It will become easier for investors to focus on new opportunities as the recovery becomes more secure, according to an office market forecast by real estate adviser JLL.
The report also suggests that there will be “a sharp increase in distressed assets trading in 2022 in most sectors – with logistics an obvious exception”.
Looking towards capital flows, JLL forecasts that investment volumes for the forthcoming year are likely to reach £60 billion, mirroring those seen in 2021.
The research indicates that the hotel and retail sectors will experience a revival of interest – albeit focused on particular locations and asset types – and that the flexible office market will have a busy year, with occupiers, mindful of uncertainties around hybrid working, sometimes unwilling to commit to longer-term space.
JLL’s research also highlights that the office markets in the UK’s big six cities (Birmingham, Bristol, Leeds, Manchester, Edinburgh and Glasgow) and parts of the South East will see the strongest office market returns in 2021. This is attributed to the current value for money, the attractions of more affordable housing for increasingly mobile talent, and investment in transport.
Jon Neale, head of UK research, JLL, said: “The shortage of investable assets will lead to investors becoming increasingly innovative in how to deploy capital to the sector, looking to emerging assets and repositioning.

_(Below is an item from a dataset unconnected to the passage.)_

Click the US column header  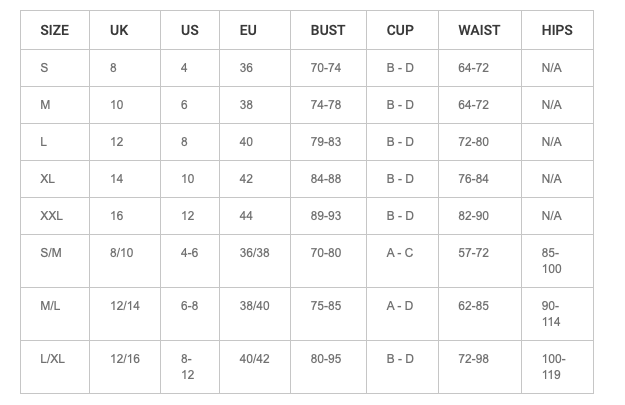190,30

Debt funds will continue to be popular, but we expect more platform and M&A deals, as well as more joint ventures aimed at creating unique and/or stabilised assets.
“London is expected to re-emerge as one of the most traded cities in the world, despite recent headwinds. Activity in logistics and living will remain elevated, but particularly notable over the year will be the increasing interest in the major regional cities.”

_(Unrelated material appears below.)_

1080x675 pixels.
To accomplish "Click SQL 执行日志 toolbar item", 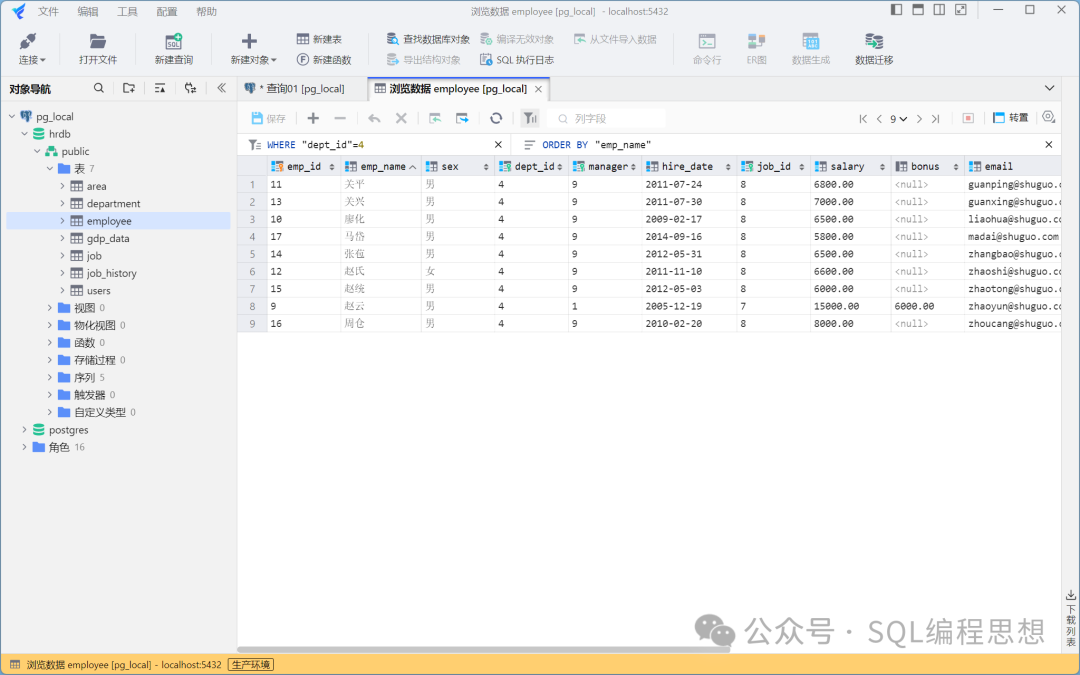I will point(516,60).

JLL has predicted that 2022 will be a year of “continued polarisation in property markets”. The main driver will be occupiers, funders and investors reviewing how the geography, quality and mix of their portfolios match changing living and working patterns, as well as ESG commitments and staff shortages.
Neale added: “The gap between prime and secondary rents and yields will widen in every sector. Industrial may be an exception, given the scale of demand – but as employee experience and sustainability requirements rise, similar trends are on the horizon.”
Disruption will also continue to characterise the real estate market. Shifting demographics, accelerated tech uptake, and the rise of hybrid working will accelerate the trends seen before the pandemic in 2022.
Stephanie Hyde, chief executive, JLL UK said: “Changes in how we work will lead not just to an ongoing reconsideration of the role of the office – and office leases – but also accelerated evolution in retail and food and beverage. Sustainability remains the greatest long-term issue for real estate markets. COP26 has intensified the need for businesses to move from strategy to implementation. 2022 will be the year when this shift becomes evident in real estate, kick-starting a decade of action.
“Technology is the other major long-term disruptor. The most obvious shifts over the year will be in the booming logistics market. The difficulty faced by providers in sourcing space in London will lead to new multi-level warehouse developments. The shortage of labour and demands for ever-faster delivery will lead to rapid deployment of artificial intelligence and automation.”